*Exercises*.
**A)** List every phrase that appears between a matching pair of opening and closing quotation marks in the passage on hybrid face images.
**B)** Return the stretch of the passage on hybrid face images from "I wouldn't attempt" through "Schyns, A. Oliva99)", word for word.
**C)** Extend the passage on hybrid face images, picking up right after its final line.

*Quoted passage*.
━━━

One day I was searching the web via Google for "Faces" or "Face Studies" and various things of that nature, when I came across an interesting paper by the name of “Dr. Angry and Mr. Smile: when categorization flexibly modifies the perception of faces in rapid visual presentations by Philippe G. Schyns*, Aude Oliva* Department of Psychology, University of Glasgow,UK

I wouldn't attempt to summarize a paper of this complexity here, but for anyone who is interested, it is readily available on the internet. Here's one site: cvcl.mit.edu/Papers/Schyns-Oliva99.pdf#s...and%20Mr.%20Smile%22

The study uses something called "hybrid images", where two different categories of face features are overlapped at different spatial frequencies. Here is an example of a hybrid, from the paper (step back from the screen, and you will see Dr. Angry turn into Mr. Smile, and vice versa):

(From PG Schyns, A. Oliva99)

━━━

*Provided material*.
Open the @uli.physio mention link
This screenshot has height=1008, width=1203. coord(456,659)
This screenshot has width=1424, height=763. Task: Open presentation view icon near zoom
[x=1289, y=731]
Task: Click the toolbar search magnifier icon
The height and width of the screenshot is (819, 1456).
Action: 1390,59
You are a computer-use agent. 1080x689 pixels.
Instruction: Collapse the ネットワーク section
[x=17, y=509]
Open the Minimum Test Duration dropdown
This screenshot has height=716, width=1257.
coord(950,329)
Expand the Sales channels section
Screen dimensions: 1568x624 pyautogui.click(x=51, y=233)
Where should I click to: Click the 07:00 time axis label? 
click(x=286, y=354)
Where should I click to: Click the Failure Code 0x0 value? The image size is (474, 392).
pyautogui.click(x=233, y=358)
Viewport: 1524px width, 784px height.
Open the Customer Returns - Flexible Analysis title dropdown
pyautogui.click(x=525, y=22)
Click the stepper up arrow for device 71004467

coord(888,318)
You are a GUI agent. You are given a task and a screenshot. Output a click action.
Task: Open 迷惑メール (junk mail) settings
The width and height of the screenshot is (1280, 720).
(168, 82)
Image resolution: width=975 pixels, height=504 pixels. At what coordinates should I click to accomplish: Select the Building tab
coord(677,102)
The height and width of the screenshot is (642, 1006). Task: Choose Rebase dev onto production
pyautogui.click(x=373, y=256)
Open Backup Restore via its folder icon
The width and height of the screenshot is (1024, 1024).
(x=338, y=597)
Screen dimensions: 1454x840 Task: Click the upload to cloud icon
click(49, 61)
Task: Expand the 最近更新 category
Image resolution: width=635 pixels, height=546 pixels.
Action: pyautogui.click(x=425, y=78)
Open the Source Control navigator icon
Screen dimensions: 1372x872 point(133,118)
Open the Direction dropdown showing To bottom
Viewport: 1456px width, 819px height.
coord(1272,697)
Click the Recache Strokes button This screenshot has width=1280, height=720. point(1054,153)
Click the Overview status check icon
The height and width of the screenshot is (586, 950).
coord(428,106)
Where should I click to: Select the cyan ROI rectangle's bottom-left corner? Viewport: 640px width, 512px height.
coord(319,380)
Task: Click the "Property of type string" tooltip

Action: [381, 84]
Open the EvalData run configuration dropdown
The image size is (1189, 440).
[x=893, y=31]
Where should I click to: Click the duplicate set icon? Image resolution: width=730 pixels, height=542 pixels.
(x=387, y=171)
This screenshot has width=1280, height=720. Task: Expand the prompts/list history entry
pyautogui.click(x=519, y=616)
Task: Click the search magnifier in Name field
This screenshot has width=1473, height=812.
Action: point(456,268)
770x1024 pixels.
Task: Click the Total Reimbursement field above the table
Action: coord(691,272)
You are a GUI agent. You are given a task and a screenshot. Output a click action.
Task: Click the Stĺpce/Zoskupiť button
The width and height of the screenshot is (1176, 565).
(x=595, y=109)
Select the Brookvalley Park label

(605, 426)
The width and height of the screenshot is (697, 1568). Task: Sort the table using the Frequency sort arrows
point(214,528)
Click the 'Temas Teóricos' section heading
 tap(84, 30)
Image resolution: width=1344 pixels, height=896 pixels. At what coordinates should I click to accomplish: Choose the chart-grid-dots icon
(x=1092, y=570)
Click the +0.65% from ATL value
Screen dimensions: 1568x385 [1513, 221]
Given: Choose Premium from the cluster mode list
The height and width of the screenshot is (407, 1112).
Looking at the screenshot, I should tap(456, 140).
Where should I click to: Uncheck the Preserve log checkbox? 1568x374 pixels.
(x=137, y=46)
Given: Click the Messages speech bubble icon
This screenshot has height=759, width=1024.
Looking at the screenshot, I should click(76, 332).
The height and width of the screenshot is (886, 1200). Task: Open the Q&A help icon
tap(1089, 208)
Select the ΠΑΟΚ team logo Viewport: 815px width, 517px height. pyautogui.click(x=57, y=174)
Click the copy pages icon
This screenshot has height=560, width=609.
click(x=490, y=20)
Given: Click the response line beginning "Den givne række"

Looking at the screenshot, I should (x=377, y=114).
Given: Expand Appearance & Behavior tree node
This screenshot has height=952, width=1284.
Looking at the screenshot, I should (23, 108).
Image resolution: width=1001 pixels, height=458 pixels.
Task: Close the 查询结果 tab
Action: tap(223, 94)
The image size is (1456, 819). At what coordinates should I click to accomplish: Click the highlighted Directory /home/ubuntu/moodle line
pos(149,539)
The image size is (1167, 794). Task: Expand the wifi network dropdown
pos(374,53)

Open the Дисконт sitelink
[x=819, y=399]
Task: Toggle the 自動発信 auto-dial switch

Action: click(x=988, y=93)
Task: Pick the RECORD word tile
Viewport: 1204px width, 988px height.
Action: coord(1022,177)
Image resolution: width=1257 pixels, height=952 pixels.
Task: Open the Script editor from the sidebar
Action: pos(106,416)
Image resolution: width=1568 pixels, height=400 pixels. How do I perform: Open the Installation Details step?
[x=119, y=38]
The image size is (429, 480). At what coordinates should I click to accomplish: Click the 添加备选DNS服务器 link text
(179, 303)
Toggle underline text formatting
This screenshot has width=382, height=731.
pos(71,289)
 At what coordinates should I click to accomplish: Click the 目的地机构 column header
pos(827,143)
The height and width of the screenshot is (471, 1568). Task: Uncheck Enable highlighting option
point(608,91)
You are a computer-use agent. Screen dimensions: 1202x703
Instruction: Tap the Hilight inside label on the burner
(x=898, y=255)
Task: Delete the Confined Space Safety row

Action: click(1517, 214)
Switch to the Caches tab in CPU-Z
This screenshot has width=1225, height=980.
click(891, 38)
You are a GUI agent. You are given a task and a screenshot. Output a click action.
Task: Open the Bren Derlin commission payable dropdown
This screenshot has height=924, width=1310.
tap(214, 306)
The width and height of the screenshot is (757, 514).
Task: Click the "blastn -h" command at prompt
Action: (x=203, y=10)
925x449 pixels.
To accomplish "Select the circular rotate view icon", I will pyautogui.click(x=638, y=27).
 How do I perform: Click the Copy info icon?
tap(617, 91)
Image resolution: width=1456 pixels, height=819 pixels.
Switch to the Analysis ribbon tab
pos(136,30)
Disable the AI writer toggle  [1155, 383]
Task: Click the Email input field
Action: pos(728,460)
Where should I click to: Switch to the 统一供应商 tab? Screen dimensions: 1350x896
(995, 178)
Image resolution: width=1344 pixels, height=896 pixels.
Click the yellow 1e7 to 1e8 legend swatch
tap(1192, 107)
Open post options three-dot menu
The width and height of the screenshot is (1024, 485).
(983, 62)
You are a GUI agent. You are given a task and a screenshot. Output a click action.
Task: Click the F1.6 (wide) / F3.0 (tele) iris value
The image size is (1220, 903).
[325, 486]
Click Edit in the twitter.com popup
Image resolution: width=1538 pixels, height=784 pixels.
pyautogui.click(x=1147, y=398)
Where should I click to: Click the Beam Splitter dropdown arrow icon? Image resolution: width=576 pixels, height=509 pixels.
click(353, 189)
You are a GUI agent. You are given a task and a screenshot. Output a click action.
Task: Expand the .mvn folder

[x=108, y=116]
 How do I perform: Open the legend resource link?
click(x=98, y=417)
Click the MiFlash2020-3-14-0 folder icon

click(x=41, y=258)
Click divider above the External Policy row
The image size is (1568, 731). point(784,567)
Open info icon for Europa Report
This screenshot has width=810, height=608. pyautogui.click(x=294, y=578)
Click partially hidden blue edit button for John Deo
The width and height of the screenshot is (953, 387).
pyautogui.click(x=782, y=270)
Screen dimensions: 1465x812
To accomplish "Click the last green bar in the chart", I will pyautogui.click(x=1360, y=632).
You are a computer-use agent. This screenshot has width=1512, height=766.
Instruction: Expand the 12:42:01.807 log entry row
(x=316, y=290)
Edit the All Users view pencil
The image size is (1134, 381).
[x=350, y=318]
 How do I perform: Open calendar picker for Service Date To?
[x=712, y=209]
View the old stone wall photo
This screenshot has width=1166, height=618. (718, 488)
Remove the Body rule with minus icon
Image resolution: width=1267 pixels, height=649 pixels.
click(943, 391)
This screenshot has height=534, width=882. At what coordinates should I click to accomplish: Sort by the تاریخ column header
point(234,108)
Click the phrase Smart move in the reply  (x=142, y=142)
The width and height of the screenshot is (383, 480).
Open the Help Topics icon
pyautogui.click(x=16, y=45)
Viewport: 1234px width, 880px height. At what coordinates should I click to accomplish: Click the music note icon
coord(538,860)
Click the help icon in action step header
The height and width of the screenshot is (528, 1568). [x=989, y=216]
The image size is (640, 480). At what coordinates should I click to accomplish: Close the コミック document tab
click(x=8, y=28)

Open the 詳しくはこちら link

━━━

*Task answers*.
**A)**
Faces
Face Studies
hybrid images

**B)**
I wouldn't attempt to summarize a paper of this complexity here, but for anyone who is interested, it is readily available on the internet. Here's one site: cvcl.mit.edu/Papers/Schyns-Oliva99.pdf#s...and%20Mr.%20Smile%22

The study uses something called "hybrid images", where two different categories of face features are overlapped at different spatial frequencies. Here is an example of a hybrid, from the paper (step back from the screen, and you will see Dr. Angry turn into Mr. Smile, and vice versa):

(From PG Schyns, A. Oliva99)

**C)**
File Attachment:


As I read through this paper, I started to get the distinct impression that this was somehow related to my study of pareidolia, although there is no mention of the subject. After reading it, I wrote to Dr. Schyns at his email address on the paper, at the University of Glasgow's Department of Psychology. I told him that I had just read “Dr. Angry and Mr. Smile” and that how I really stumbled upon it accidentally, while trying to find out more about pareidolia, and asked him if he knew of any studies being done on pareidolia. He was on vacation at the time, but when he got back, he kindly responded and sent me a copy of a 5 page paper by the called: "SUPERSTITIOUS PERCEPTIONS REVEAL PROPERTIES OF INTERNAL REPRESENTATIONS" Frederic Gosselin and Philippe G. Schyns (sorry, but I have no link, so anyone interested will have to request a copy)

He asked me not to be put off by the title, and that he thought I might find it relevant to my question. He was right! It is very much relevant.

I'll copy the Abstract, and then give a brief description of the experiment, results, and conclusions.

Abstract (Superstitious, Frederic Gosselin and Philippe G. Schyns, Sep 2003)
Abstract
Everyone has seen a human face in a cloud, a pebble, or blots on a wall. Evidence of superstitious perceptions has been documented since classical antiquity, but has received little scientific attention. In the study reported here, we used superstitious perceptions in a new principled method to reveal the properties of unobservable object representations in memory. We stimulated the visual system with unstructured white noise. Observers firmly believed that they perceived the letter S in Experiment 1 and a smile on a face in Experiment 2. Using reverse correlation and computational analyses, we rendered the
memory representations underlying these superstitious perceptions.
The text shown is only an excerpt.